Le promoteur en a été Stendhal lui-même. C'est lui qui a mis en circulation la notion de « beylisme » et a forgé le néologisme stendhaliser. C'est lui qui, par son habitude de s'exprimer en code, a intrigué ses lecteurs, qui se sont appliqués à le décrypter. Aussi son purgatoire n'a-t-il duré que peu d'années. Dès 1870, on signale des « beylistes » cherchant, avec de compréhensibles tâtonnements, à expliquer le pouvoir de séduction de l'écrivain. Après ces pionniers vient la génération des Bourget, des Taine, des Zola ; avec eux, Stendhal prend définitivement une place de choix dans l'histoire littéraire et dans celle des idées. Grâce à Émile Faguet, il franchit le seuil de l'université, habituée à n'admettre que les valeurs reconnues. À cette même époque, Casimir Stryienski et Jean de Mitty, en exhumant du fatras des manuscrits déposés à la bibliothèque de Grenoble des œuvres mal connues ou même totalement inconnues – Lucien Leuwen, Lamiel, les Souvenirs d'égotisme, la Vie de Henry Brulard, le Journal –, élargissent l'horizon stendhalien.

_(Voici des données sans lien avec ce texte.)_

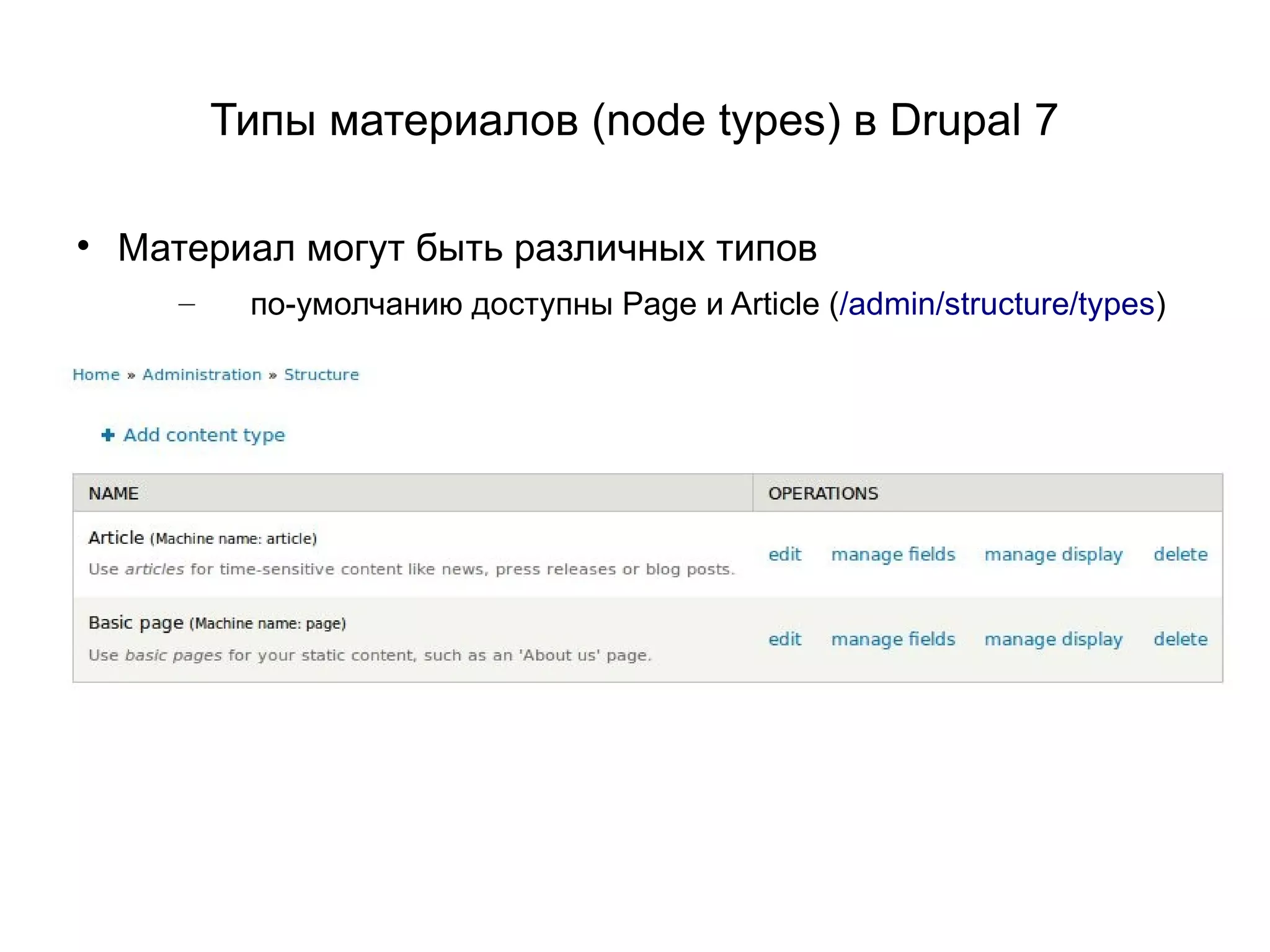This screenshot has height=952, width=1270.
Task: Select the Basic page row title
Action: [136, 623]

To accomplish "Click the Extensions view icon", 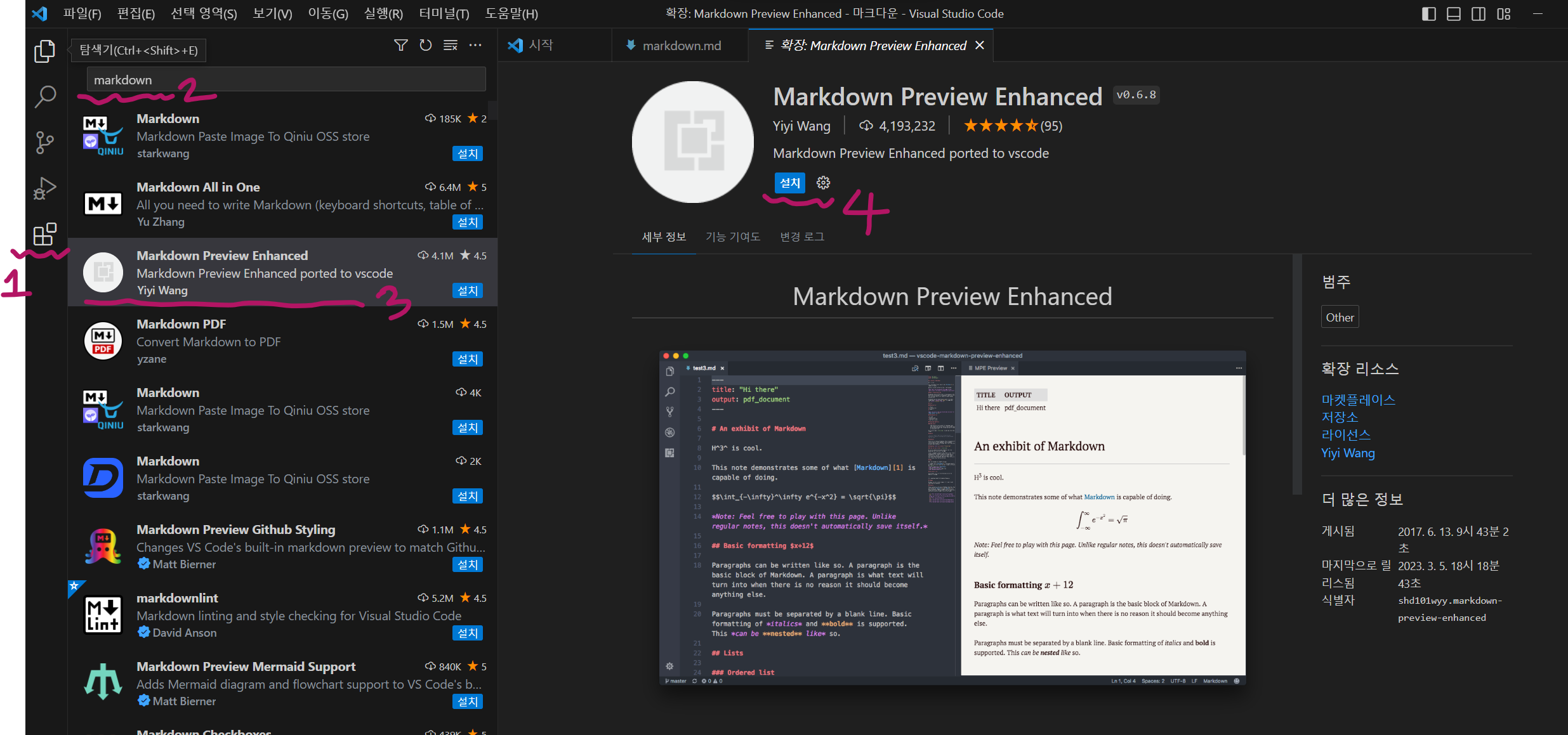I will (x=44, y=234).
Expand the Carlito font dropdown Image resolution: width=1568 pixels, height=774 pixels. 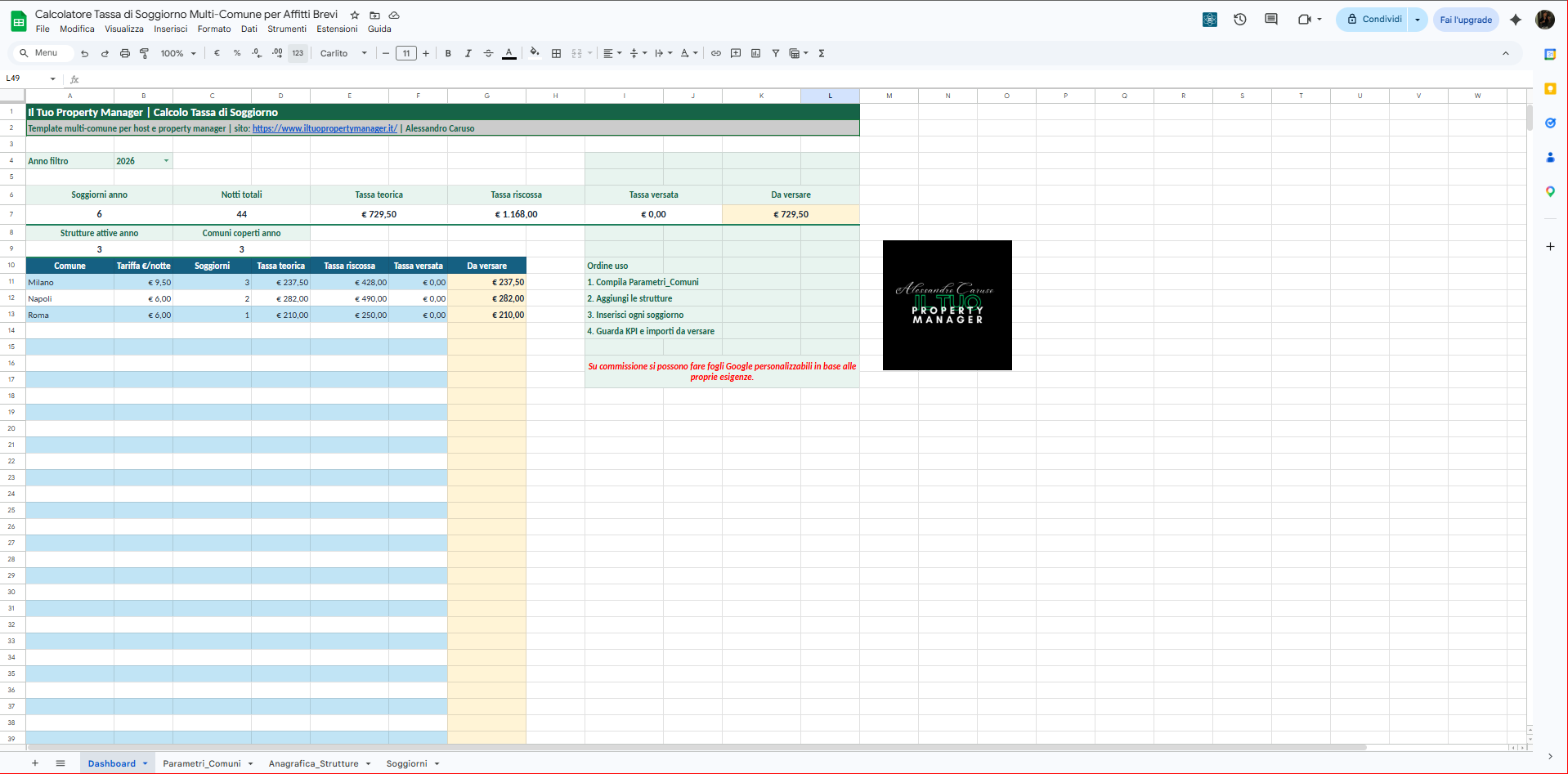[365, 53]
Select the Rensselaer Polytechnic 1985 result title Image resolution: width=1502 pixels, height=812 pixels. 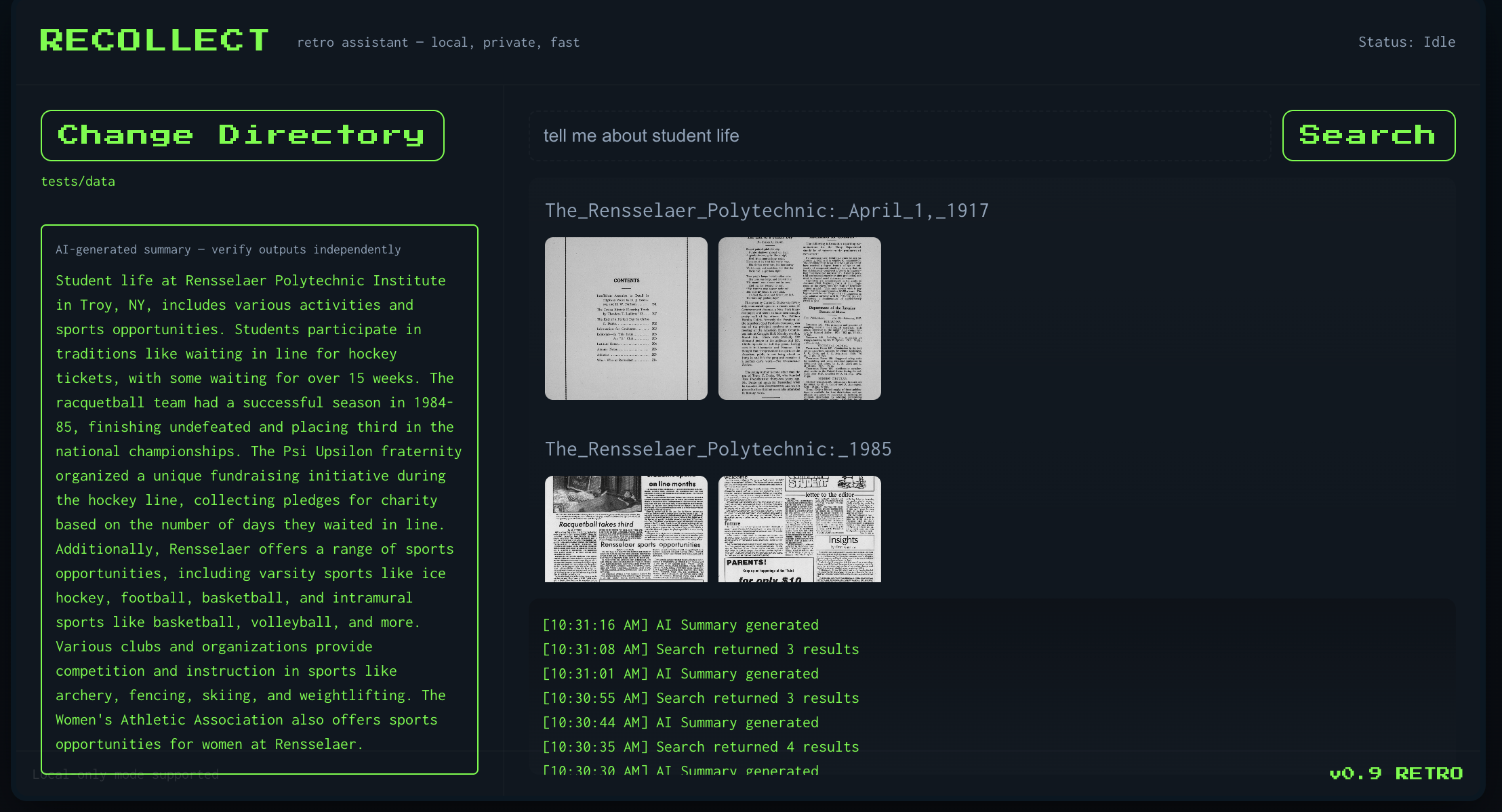[x=718, y=449]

Pendant ce temps, Andrew Archibald Paton fait paraître à Londres, en 1874, la première étude d'ensemble. Depuis lors, les stendhaliens se sont multipliés. La simple énumération de leurs noms remplirait plus d'une page.
Avec les années, le stendhalisme a changé de caractère : à l'amateurisme du début ont succédé des méthodes rigoureuses de recherche. Le résultat de cette ferveur est que l'image de Stendhal, telle que la voyaient ses contemporains, s'est notablement modifiée. Le cliché de l'homme frivole, du libertin cynique, de l'écrivain fantaisiste et assez fumiste sur les bords a été remplacé par l'image d'un être tout différent : une âme délicate et farouche, un passionnel qui n'a guère connu ce bonheur qu'il a poursuivi toute sa vie, un anticonformiste qui a toujours refusé de se plier à la contrainte d'où qu'elle vînt, un écrivain pénétrant et lucide, d'une inépuisable richesse. Notre génération a découvert des aspects que nos aînés avaient ignorés, par exemple l'« actualité » où baigne son œuvre tout entière – actualité littéraire, politique, sociale. Les générations qui nous suivront seront sensibles à d'autres formes d'expression que notre optique mentale ne nous permet pas d'appréhender. Et c'est bien là le plus étonnant aspect de la personnalité de Stendhal que cet attrait sans cesse renouvelé qu'exerce son esprit sur les générations successives, qui, chacune à son tour, se reconnaissent en lui.